Bagi Risma, hal itu persoalan besar. Dia tidak rela
membiarkan lebih banyak ada anak-anak muda di kotanya menjadi korban karena
menikmati prostitusi di lokalisasi. Lagi-lagi dia menegaskan, "Saya rela
mati demi ini."
Mengomentari persiapan penutupan, Kepala Dinas
Sosial (Dinsos) Kota Surabaya Supomo mengaku sudah melakukan kajian bagaimana
merehabilitasi Dolly. "Utamanya tentang bagaimana warga yang terkena
dampak langsung secara ekonomi dan sosial sebagai imbas dari rencana
rehabilitasi tersebut bisa tertangani," ujarnya, Senin (11/11).
Dinsos, dia melanjutkan, akan melakukan pemberdayaan
agar warga sekitar lokalisasi tidak terlalu berat merasakan dampak
rehabilitasi. Supomo mencontohkan, eks lokalisasi di Klakah Rejo yang kini
dialihfungsikan sebagai bangunan Sport Center, sekolahan dan taman.
"Ini kan program kasih sayang. Untuk Dolly
belum tahu nanti akan dibangun apa karena kajian di Bappeko masih belum turun.
Tetapi yang jelas, prinsip kami, Dolly yes, prostitusi No. Keinginan ini
didukung oleh elemen masyarakat seperti organisasi kemasyarakat (Ormas)
keagamaan, Ormas kepemudaan, dan juga kemahasiswaan," terang Supomo.

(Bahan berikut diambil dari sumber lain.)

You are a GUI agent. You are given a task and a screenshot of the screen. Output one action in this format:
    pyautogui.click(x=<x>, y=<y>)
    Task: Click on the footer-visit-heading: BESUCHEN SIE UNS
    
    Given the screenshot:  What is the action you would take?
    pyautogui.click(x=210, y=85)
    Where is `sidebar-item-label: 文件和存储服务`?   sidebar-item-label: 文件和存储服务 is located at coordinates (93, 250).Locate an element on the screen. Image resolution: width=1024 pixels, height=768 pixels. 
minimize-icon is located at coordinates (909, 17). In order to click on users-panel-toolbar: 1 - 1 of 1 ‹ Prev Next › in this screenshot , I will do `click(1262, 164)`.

Transformasi lokalisasi Dolly tidak akan mudah, kata
dia. Tetapi, aturannya sudah jelas. Tiap bangunan di Kota Surabaya, dilarang
digunakan untuk tempat asusila. Untuk mewujudkan itu, Pemkot Surabaya memiliki
fungsi regulasi dengan kembali menata kawasan-kawasan agar sesuai dengan
regulasi itu.
"Prinsipnya, kita selamatkan generasi masa depan,
itu lebih utama dari pada kita terus berargumentasi. Kita tahu, penanganan
Dolly harus lebih cermat dan teliti. Dan kita sudah melakukan sosialisasi,
tidak hanya melalui diskusi juga deklarasi ini," tuturnya.
Antara
Jakarta dan Surabaya
Beda Tri Rismaharini, beda pula Basuki
Tjahaja Purnama. Wakil Gubernur DKI Jakarta yang kerap dipanggil Ahok ini
justru sempat bersitegang dengan beberapa ormas Islam lantaran adanya wacana untuk membangun lokalisasi prostitusi di Jakarta.

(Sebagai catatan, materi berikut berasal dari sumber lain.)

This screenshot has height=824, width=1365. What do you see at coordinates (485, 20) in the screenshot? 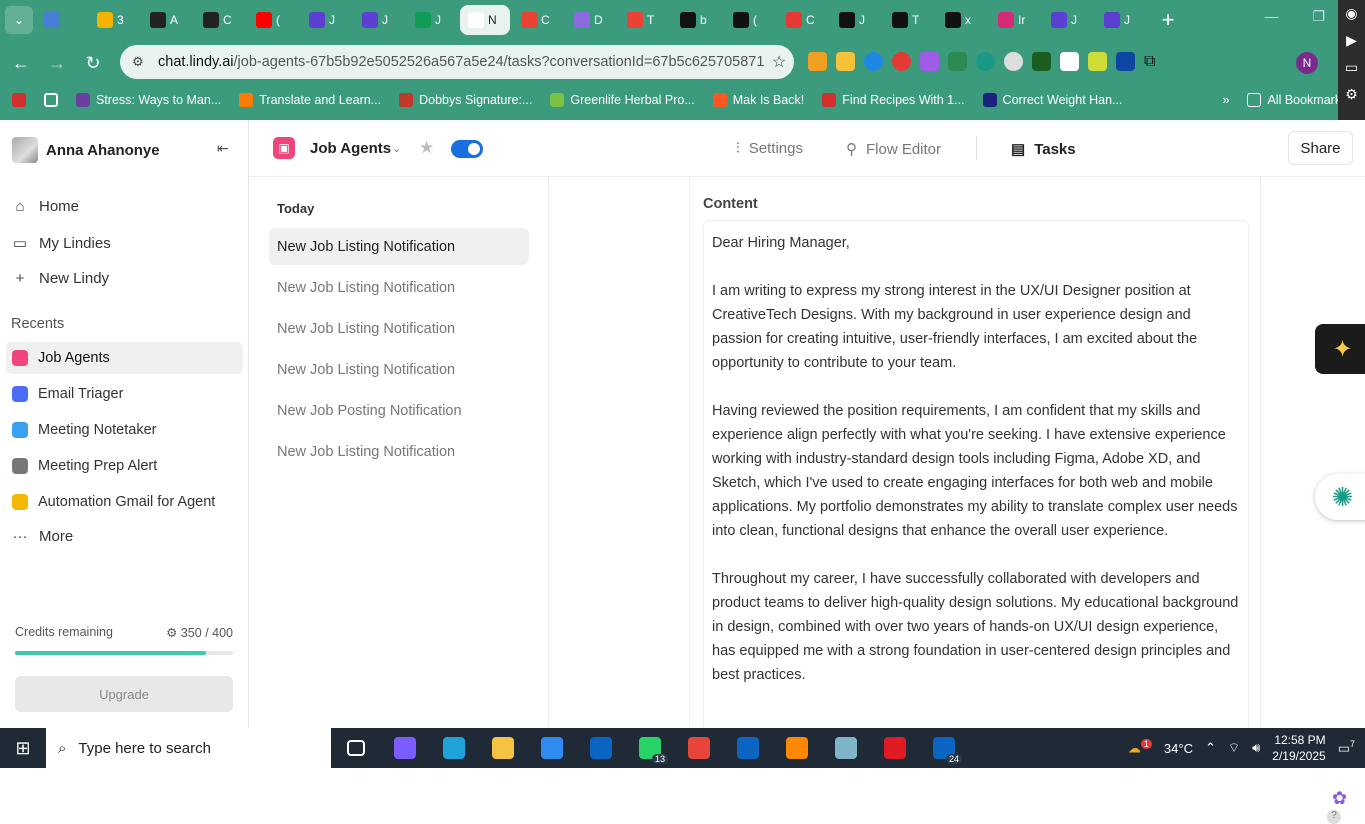
I see `browser-tab: N✕` at bounding box center [485, 20].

"Prostitusi itu adalah tindakan amoral dan
dehumanisasi," tegas Ketua PP Pemuda Muhammadiyah Bidang Dakwah, M. Ziyad kepada
Rakyat Merdeka Online (Sabtu,
4/1).
Selain itu menurut Ziyad, mantan Bupati Belitung
Timur yang akrab disapa Ahok itu juga tidak mengerti peran dan tugas Muhammadiyah.
"Dia tidak memahami bahwa Muhammadiyah itu
organisasi keagamaan yang berkewajiban secara moral menyerukan amar maruf
nahi munkar, salah satunya ya menolak praktik pelacuran, apalagi
dilegalkan," ungkap Ziyad.
Sejalan dengan itu, Ziyad heran dengan wacana yang
dilontarkan oleh politikus Golkar yang loncat ke Gerindra tersebut. "Pak
Sutiyoso (mantan Gubernur DKI Jakarta) sudah menutup lokalisai di Kramat
Tunggal, jadilah sekarang Islamic Center. Kok sekarang diwacanakan mau dibangun
lagi (lokalisasi)," tandas dosen UIN Syarif Hidayatullah Jakarta ini.
Sebelumnya, Koordinator Divisi Dakwah Khusus Majelis
Tabligh Muhammadiyah, Agus Tri Sundari menegaskan, pihaknya menolak keras ide
Ahok membangun lokalisasi prostitusi di Jakarta.
Menanggapi itu, Ahok mengaku tidak mengerti mengapa
Muhammadiyah menolak usulannya tersebut. "Saya juga nggak setuju ada
legalisasi prostitusi. Persoalannya, jangan munafik! Emang nggak ada prostitusi
di DKI? Ngapain munafik? Itu aku nyindir saja," ungkap Ahok.